Most comic book fans have a pretty good idea what they’re going to buy every week when they visit their local comic shop. With that said, there’s still a lot of fun to be had just glancing at the week’s new releases and taking a chance on a book that looks promising. That’s where covers come in. A fantastic image can make the difference between trying something new or saying, “Nah, not this week.”
In that spirit, here are the covers that captured our attention this week, with entries from comics editor Chris Coplan.
Detective Comics #1025
Cover by Kenneth Rocafort
Joker’s menaced Gotham City for years, but he’s clearly reached new heights of depravity as seen thus far in the “Joker War” story. Taking over Wayne Tower is a new low, and it’s clear that whatever the Harlequin of Hate has cooking for the long-term, it’s going to get extra nasty. But as the cover to #1025 proves, he hasn’t lost his sense of humor or penchant for absurdist weaponry. It’s those qualities that imbue this cover with a certain energy, like a weird remake of Die Hard from some deeply disturbed alternate universe. That’s why Joker is among the best: he’s not just scary, but he does so with a brevity that’s utterly confounding. That, and his suits remain perfectly pressed despite the chaos swirling around.

▶ Tasks for this exercise:
**a)** Using the comic covers text, decide whether each statement agrees with it. Answer yes or no for each, quoting the words of the text that decide it. (i) The cover of Detective Comics #1025 is by Kenneth Rocafort. (ii) In the "Joker War" story, Joker takes over Gotham City Hall. (iii) The text says Joker's suits get wrinkled amid the chaos.
**b)** Write the next part of the comic covers text, picking up right after its final sentence.

▶ Source material:
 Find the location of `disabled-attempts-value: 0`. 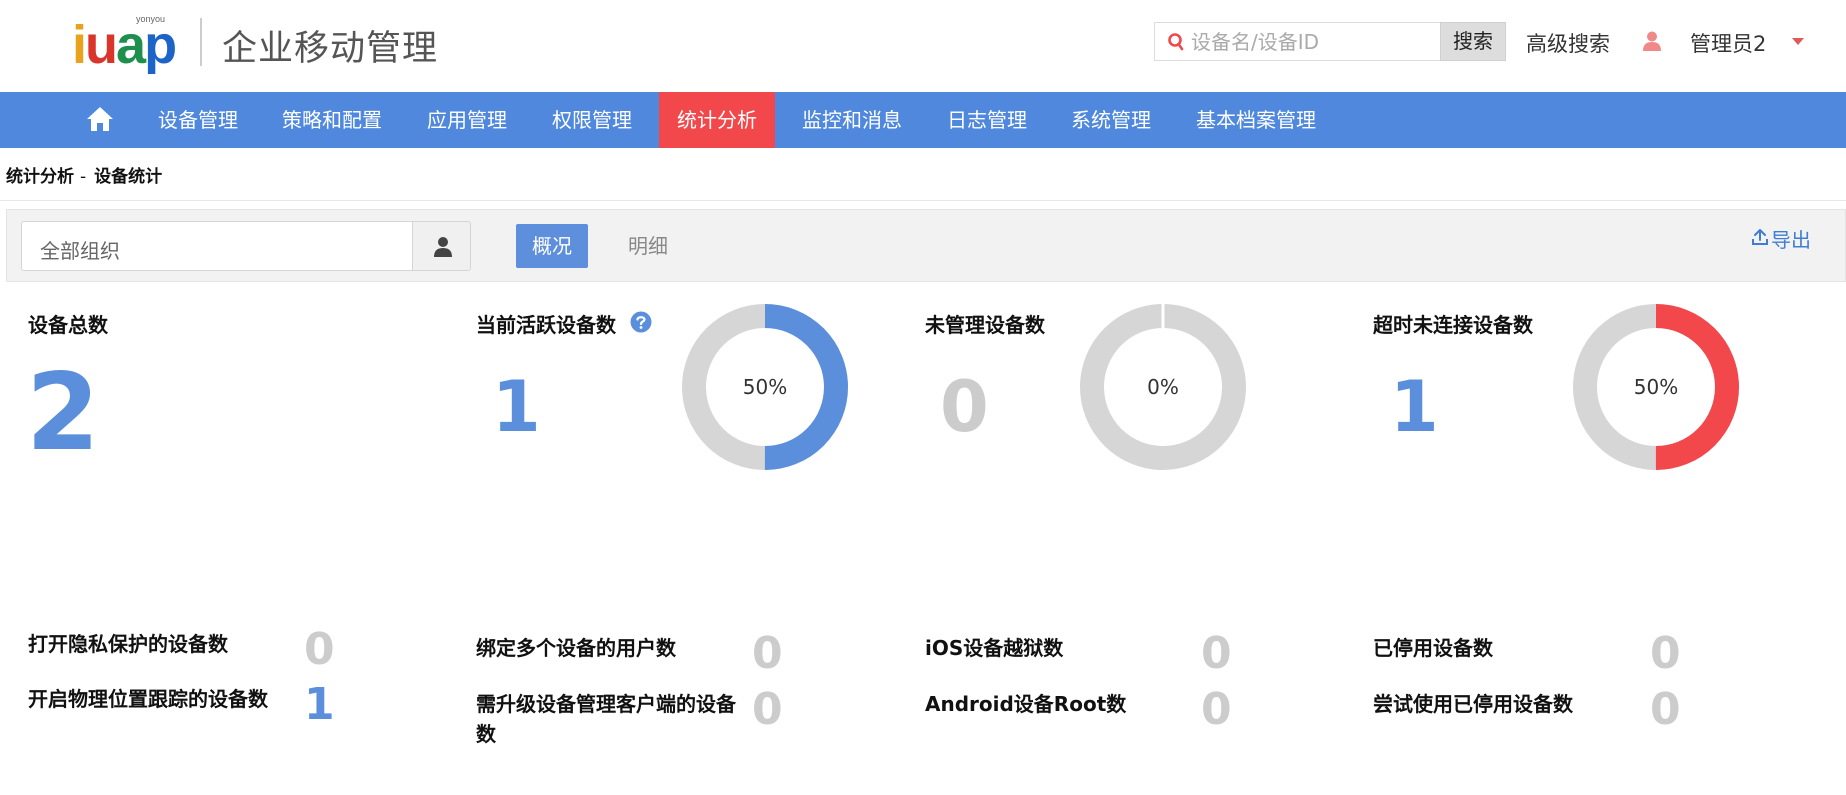

disabled-attempts-value: 0 is located at coordinates (1666, 710).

▶ Task-by-task answers:
**a)**
(i) Yes: "Cover by Kenneth Rocafort"
(ii) No: "Taking over Wayne Tower is a new low"
(iii) No: "his suits remain perfectly pressed despite the chaos swirling around"

**b)**
Cover by Frank Martin
I could have shared this cover because it’s Empyre, and it’s one of the hottest things going. Or because, for yet another week, artist Frank Martin has delivered something mostly compelling. But this time around I chose Empyre because it depicts one of comics’ best couples, Hulking and Wiccan. And if the press for this issue is accurate, Hulking is about to go on a profound journey of self-discovery. Could that irrevocably alter his relationship? Perhaps. If nothing else, that bit of tension will be ample emotional ground for these two to explore, and that’s something that I want more from this event than all the space battles in the world. Just don’t skimp on the intergalactic combat, OK?
Seven Secrets #1
Variant Cover by Justine Frany
There’s already a lot to be excited for about this new BOOM Studios series. A story by the awesome Tom Taylor? Check. Great art from Daniele Di Nicuolo? Double check. A narrative involving magic, secrets, and sword-based combat? Mega triple check! But then they went and added this amazing variant cover from Justine Frany referencing the equally dope Akira. I love when comics take something else, re-purpose it just enough to make it fresh and new, and yet retain everything wondrous about that other franchise. Does Akira have anything to do with this series? God, I hope so, even in the most minute of ways. But then it’s just more dopeness, and that’s always more than enough.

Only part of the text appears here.